I'm using a split grip, and so far everything I've read starts the grip installation by reamimg the handle to fit snugly in position, but nothing's mentioned how that position was determined in the first place. Is there a trick I need to know to find a "sweet spot," do blanks come marked for optimal reel position, or do I pick whatever handle length I want and set grips/seats accordingly?


----------



## kneekap (Nov 13, 2012)

You will learn a lot from your first build. Don't freak out if everything
does not turn out perfect in your eyes.

I construct my own reamers by wrapping a sanding belt around a tapered
wooden dowel.

Finding the correct reel position for you can be difficult for the first timer.
I can only say it depends upon the rod action and lure weight you will be throwing. Try taping it on and flexing the rod. This will give you an idea of how much leverage you want.


----------



## cfulbright (Jun 24, 2009)

To find the correct reel seat placement, depends a lot on what you like, long or short butt, and how much the blank weighs and lenght(balance is key) most are set at 9-12". 
For me a 6'6" I set at 9"
7' I set around 10" 
High mod(light rod) I might take an some off. 

Go measure the factory rods you have or go to Academy and see what you like.


----------



## BRH (May 11, 2011)

jaycook said:


> Here is one built without winding checks.
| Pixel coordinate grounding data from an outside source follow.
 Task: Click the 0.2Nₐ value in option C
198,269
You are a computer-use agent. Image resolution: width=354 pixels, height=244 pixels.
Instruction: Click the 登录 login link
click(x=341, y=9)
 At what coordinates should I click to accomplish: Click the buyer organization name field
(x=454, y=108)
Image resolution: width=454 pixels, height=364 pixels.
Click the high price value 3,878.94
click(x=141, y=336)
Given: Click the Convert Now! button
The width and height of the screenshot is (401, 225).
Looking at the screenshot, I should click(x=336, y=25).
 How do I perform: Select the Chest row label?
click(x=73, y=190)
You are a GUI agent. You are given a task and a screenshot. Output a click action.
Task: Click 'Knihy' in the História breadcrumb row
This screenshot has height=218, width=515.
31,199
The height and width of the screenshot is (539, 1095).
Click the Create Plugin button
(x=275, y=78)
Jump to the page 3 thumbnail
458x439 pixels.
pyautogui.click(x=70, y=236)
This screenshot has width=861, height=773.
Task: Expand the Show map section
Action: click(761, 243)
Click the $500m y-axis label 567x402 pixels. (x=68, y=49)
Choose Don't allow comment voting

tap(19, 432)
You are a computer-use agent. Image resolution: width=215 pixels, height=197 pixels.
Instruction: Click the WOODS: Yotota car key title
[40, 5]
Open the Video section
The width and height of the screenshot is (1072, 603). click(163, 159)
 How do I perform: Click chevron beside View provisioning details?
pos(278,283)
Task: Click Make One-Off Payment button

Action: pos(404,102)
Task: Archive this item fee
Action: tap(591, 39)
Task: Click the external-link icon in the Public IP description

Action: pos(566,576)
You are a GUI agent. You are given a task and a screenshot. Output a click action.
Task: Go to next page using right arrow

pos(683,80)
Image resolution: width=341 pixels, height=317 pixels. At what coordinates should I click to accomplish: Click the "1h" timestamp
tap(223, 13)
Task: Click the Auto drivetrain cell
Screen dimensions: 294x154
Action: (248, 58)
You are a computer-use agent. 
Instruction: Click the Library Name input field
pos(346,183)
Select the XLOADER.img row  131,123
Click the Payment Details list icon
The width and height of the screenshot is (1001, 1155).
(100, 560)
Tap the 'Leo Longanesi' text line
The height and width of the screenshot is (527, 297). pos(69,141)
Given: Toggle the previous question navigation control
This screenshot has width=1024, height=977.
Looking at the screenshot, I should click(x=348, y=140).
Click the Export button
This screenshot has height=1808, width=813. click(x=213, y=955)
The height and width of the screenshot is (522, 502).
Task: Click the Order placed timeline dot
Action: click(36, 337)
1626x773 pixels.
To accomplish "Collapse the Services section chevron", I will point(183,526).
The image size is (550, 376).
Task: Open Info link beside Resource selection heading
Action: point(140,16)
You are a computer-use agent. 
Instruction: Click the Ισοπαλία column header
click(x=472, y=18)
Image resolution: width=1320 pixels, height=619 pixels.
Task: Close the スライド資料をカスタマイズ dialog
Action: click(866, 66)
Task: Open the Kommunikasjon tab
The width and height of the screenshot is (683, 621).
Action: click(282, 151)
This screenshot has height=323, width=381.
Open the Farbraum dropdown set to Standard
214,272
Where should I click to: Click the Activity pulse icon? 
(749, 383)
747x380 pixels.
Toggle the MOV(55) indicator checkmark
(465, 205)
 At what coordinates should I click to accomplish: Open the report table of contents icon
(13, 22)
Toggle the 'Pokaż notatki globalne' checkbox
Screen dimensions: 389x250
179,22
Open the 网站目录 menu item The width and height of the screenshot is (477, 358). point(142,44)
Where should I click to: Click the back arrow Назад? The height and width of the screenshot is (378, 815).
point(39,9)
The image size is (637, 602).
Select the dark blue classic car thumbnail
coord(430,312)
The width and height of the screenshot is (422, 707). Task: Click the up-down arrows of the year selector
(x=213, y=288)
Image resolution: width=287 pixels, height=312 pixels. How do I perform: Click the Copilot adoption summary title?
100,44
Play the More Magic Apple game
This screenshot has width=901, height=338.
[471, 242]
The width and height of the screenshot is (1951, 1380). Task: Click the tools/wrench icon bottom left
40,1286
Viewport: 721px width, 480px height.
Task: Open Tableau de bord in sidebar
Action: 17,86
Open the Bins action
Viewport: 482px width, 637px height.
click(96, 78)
But, there are arbors inside the two sections of the seat. I prefer to throw away the ones that come with the seat and use the white Flexcoat brand arbors.


I do the same... the graphite ones that come with the kit never seem to fit snug.

You'll also find that if you buy the seat parts seperate... as in barrel, hood, and trigger... that its actually cheaper than buying the "kit" that has the arbors with it.


----------



## Lakeside_TXN (Mar 18, 2014)

Thanks for the heads up about the Arbors, I was going to buy a few extras in case I screwed up, but I'll be swapping those out for a different product now. And taping the reel on sounds like just the kind of trick I needed. I've got dozens of rods and they're all different handles because I've always bought what felt right in my hand. Makes sense I should play with it and find the balance I'm looking for; that's the whole point of building a rod right? Great, great input guys! I'm nit picking around on the last few pieces right now, but I'll be updating with the parts list tonight, probably with a couple more questions, haha!


----------



## Lakeside_TXN (Mar 18, 2014)

So I decided on a St. Croix SC-IV blank. 7'2" Med-Mod, purpose built shallow/small cranker. .422" at the butt, size 4.5 tip, cobalt blue gloss. It's backordered, but I've been looking for _EXACTLY_ that rod, for _EXACTLY _reason so I'm waiting on it; might have to build my second rod before the first if it's a long waiting list though haha!

Using the same SK2 seats, and the same SK2 cork rear/butt grips, as St. Croix uses on their retail model built from this blank. Made my selections prior to checking out their stuff, but since it turned out that way, I took the liberty of using their handle measurement chart to get a good idea of where I think my handle hardware is going. Planning to experiment a little, but the better rod manufactures usually pick their hardware layouts pretty well.

I was able to pencil whip a little math using those numbers and get get what I expect to be **** close to the blank diameters where everything is going to sit at. Bought the size reamer I need to the get the grips/arbors on, and pulled the trigger on my trim pieces as well. I will definitely update about how this works out for me... hopefully with good news.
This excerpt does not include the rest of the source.